▶ **The task**
The only thing to report is how many lines of the data contain the word "bullet".

▶ **Provided data**

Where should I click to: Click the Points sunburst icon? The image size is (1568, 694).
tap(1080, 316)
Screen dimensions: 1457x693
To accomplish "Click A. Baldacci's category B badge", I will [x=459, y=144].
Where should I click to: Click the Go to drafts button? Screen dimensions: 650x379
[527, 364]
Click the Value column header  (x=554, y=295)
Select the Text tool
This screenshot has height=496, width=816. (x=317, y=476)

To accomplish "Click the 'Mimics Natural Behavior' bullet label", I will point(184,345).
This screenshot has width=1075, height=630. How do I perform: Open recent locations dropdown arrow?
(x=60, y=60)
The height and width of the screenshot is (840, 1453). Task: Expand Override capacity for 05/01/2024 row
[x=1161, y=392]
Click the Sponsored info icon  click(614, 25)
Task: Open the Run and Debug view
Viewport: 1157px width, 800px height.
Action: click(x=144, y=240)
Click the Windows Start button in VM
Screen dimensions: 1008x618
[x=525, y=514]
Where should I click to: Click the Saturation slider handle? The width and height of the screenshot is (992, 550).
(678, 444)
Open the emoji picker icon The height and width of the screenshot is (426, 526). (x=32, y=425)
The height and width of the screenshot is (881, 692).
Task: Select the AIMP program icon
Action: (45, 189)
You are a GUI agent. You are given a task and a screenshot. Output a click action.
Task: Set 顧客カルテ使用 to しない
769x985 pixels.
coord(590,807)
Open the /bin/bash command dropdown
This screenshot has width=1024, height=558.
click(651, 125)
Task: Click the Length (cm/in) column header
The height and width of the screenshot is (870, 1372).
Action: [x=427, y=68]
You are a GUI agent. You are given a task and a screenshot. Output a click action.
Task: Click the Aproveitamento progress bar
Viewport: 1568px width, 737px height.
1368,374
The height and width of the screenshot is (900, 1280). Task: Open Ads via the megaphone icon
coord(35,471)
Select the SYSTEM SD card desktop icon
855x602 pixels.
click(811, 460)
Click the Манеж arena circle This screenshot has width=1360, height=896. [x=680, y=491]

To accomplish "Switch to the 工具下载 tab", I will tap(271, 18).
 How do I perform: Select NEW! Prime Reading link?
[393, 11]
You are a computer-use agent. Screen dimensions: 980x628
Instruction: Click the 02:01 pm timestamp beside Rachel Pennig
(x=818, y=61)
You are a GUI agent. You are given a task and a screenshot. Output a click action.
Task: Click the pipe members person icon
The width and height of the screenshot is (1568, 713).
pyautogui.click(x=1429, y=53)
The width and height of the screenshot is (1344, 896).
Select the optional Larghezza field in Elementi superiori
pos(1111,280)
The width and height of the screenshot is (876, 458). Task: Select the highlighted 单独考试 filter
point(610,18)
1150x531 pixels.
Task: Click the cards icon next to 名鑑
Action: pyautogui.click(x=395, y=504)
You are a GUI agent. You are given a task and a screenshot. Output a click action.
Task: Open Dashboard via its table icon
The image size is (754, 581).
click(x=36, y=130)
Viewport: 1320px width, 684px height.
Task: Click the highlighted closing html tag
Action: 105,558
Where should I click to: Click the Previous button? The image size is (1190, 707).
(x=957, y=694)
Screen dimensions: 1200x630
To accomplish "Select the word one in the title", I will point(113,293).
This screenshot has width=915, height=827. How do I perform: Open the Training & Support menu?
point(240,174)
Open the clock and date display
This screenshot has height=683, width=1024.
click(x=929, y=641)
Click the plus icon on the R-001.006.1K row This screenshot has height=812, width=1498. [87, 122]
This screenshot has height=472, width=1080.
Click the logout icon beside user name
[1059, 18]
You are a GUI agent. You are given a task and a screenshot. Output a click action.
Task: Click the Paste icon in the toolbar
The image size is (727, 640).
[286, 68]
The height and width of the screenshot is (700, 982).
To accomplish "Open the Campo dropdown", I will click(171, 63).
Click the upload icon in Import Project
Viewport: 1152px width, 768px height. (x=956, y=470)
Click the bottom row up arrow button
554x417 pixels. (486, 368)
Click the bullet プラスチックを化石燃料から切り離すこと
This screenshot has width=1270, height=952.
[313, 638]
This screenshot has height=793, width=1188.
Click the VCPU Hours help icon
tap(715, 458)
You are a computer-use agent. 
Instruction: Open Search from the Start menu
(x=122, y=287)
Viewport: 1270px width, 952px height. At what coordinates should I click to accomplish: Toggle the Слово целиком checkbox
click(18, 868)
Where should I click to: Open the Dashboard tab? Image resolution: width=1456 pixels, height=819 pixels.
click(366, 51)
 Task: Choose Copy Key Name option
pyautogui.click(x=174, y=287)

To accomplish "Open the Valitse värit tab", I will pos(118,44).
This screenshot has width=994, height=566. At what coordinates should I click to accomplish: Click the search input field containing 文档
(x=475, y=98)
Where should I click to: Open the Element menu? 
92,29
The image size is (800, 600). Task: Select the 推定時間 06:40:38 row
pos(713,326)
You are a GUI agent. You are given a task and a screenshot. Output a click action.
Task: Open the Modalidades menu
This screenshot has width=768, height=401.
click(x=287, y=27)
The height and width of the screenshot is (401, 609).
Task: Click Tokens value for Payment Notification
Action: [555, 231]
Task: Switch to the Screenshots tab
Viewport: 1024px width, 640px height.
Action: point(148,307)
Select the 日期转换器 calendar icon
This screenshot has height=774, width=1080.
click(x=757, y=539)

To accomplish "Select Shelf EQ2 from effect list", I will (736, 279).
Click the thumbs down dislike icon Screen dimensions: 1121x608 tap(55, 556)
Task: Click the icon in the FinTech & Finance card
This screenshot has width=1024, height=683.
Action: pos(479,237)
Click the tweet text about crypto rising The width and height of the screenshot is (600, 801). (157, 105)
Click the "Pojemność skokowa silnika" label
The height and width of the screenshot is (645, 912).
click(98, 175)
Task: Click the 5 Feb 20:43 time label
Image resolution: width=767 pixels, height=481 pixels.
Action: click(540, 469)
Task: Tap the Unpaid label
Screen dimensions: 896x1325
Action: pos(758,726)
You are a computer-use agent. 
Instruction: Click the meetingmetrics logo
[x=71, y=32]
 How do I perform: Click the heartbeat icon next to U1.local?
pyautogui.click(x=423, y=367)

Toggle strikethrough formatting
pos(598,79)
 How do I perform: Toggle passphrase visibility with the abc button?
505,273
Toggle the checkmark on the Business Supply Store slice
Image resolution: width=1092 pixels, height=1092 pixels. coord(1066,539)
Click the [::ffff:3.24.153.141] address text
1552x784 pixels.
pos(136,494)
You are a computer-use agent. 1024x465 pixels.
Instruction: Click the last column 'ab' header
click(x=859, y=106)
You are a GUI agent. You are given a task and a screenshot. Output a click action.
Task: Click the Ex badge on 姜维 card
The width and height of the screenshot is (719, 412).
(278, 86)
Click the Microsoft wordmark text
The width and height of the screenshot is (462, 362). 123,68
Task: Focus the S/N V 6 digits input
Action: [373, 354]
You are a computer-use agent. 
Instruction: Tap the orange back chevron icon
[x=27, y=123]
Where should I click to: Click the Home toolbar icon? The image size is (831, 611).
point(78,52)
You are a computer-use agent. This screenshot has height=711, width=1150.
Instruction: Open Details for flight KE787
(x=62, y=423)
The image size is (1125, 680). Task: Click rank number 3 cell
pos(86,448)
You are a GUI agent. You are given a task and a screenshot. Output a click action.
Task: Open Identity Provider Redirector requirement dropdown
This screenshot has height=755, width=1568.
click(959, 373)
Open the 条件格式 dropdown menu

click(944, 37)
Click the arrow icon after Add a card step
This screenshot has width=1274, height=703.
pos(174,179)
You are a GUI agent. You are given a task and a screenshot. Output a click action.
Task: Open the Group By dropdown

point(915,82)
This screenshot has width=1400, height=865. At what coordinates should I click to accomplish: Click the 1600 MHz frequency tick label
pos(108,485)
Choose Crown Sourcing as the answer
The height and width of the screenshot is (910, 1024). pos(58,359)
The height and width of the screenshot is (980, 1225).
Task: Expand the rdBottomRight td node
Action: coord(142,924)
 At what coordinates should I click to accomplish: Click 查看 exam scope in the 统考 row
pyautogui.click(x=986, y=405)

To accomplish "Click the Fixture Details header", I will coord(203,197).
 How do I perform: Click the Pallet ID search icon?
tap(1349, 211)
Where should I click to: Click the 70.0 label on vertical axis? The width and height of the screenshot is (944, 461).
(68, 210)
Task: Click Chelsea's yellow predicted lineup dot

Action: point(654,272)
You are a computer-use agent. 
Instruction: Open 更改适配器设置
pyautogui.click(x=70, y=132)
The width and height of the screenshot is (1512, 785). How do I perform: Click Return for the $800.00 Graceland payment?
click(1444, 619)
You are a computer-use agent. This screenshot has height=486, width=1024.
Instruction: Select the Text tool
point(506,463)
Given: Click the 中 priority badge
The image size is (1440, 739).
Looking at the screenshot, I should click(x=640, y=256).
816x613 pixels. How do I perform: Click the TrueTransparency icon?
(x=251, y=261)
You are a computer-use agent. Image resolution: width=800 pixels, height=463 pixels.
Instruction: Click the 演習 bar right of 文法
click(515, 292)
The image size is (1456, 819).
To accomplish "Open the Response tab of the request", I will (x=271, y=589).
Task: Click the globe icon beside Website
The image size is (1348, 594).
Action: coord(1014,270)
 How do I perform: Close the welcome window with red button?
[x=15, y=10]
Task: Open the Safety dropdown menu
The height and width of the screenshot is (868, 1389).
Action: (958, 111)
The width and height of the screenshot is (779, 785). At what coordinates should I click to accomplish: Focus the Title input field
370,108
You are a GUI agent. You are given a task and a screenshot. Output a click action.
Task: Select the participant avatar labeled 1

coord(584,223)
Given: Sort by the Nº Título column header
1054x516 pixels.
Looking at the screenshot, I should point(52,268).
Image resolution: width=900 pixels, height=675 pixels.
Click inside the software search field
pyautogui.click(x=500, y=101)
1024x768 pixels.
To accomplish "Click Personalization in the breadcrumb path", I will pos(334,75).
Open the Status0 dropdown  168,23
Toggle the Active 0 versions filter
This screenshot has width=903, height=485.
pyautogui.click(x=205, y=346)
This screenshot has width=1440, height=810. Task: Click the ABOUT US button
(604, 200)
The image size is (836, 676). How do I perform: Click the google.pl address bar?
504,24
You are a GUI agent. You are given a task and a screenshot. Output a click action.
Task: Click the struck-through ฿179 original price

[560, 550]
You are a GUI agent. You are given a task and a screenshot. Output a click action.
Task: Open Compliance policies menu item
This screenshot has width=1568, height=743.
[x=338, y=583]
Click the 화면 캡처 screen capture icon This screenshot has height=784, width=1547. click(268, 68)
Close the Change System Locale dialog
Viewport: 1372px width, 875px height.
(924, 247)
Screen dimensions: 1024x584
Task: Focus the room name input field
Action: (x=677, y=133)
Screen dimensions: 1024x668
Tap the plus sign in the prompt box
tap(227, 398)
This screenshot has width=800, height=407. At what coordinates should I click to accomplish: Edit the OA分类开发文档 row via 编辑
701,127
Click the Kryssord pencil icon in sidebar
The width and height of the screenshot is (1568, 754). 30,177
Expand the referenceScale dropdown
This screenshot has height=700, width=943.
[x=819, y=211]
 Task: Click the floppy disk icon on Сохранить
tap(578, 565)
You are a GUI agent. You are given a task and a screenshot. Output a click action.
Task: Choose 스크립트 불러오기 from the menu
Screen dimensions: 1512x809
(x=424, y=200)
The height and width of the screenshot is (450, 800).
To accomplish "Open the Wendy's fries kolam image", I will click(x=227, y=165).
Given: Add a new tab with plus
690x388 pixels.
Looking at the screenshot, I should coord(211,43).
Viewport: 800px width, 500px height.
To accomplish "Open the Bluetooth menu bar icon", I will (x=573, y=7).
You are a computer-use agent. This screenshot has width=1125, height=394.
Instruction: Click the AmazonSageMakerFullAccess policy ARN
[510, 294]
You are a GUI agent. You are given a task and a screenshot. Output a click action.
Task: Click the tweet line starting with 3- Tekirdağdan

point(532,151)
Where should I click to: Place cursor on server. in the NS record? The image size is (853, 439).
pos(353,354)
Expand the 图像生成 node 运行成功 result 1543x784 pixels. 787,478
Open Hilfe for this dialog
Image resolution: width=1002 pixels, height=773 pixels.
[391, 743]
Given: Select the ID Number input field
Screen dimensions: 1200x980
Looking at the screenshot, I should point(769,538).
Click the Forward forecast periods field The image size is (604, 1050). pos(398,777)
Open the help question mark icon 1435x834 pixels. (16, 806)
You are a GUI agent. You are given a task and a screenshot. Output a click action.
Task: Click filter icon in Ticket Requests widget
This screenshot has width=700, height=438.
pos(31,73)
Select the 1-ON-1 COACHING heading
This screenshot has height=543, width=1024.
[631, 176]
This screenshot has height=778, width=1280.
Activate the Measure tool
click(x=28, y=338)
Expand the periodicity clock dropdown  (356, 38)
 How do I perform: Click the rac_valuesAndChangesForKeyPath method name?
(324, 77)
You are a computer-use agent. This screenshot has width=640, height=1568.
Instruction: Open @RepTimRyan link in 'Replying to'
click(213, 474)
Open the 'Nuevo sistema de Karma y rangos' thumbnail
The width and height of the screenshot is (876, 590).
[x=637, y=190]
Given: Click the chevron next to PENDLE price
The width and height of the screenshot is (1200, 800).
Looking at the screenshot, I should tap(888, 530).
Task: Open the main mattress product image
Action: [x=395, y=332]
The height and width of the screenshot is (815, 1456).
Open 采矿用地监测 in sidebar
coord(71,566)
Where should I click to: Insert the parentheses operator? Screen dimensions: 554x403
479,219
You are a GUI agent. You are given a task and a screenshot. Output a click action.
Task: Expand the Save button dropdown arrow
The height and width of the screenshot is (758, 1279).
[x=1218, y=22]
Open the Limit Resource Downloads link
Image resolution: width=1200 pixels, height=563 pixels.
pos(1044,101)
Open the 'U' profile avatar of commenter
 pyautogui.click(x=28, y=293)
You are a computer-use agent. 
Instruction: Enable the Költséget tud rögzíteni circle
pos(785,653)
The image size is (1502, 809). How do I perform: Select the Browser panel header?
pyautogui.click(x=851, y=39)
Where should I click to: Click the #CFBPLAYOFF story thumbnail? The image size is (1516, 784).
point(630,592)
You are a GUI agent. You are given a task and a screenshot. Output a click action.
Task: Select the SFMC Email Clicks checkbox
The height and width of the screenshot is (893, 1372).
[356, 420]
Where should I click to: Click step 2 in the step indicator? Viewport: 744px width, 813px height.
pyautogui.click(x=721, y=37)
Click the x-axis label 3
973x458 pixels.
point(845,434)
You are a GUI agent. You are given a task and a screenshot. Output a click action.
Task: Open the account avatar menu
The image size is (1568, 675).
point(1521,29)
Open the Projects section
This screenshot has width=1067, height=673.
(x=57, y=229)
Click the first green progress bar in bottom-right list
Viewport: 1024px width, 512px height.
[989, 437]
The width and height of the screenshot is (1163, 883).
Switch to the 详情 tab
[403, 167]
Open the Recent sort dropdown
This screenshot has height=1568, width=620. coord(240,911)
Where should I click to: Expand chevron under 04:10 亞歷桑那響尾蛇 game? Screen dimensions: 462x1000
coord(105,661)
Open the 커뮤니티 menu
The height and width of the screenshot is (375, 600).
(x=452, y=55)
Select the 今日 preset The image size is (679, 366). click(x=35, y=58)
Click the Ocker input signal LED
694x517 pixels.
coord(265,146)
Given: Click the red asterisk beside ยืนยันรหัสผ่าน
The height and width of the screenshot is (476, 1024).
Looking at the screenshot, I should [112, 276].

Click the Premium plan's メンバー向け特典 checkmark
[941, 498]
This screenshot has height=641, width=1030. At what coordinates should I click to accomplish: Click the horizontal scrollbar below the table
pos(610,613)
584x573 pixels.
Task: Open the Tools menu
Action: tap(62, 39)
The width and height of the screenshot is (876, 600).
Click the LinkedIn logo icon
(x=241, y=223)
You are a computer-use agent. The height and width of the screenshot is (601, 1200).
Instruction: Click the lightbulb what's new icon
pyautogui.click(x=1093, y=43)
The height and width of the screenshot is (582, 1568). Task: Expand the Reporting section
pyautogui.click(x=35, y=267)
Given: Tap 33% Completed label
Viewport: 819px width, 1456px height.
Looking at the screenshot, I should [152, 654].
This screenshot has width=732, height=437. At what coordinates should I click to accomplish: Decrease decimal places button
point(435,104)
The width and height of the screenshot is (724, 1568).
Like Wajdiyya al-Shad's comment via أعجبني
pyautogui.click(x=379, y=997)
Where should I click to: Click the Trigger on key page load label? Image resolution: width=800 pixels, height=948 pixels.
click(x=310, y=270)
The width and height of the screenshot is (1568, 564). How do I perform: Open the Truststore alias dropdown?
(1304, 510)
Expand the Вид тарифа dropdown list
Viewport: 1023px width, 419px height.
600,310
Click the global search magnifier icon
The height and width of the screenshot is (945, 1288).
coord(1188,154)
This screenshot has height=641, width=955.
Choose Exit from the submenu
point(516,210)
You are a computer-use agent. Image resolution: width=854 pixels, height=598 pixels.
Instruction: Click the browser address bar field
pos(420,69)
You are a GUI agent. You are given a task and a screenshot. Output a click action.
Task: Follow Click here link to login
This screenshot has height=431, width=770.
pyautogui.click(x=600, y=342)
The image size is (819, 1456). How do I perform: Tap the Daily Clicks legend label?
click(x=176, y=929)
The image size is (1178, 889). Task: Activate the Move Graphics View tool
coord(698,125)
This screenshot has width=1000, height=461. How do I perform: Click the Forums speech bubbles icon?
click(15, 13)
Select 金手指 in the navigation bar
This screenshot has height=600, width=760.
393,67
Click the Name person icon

▶ **Solved exercise**
2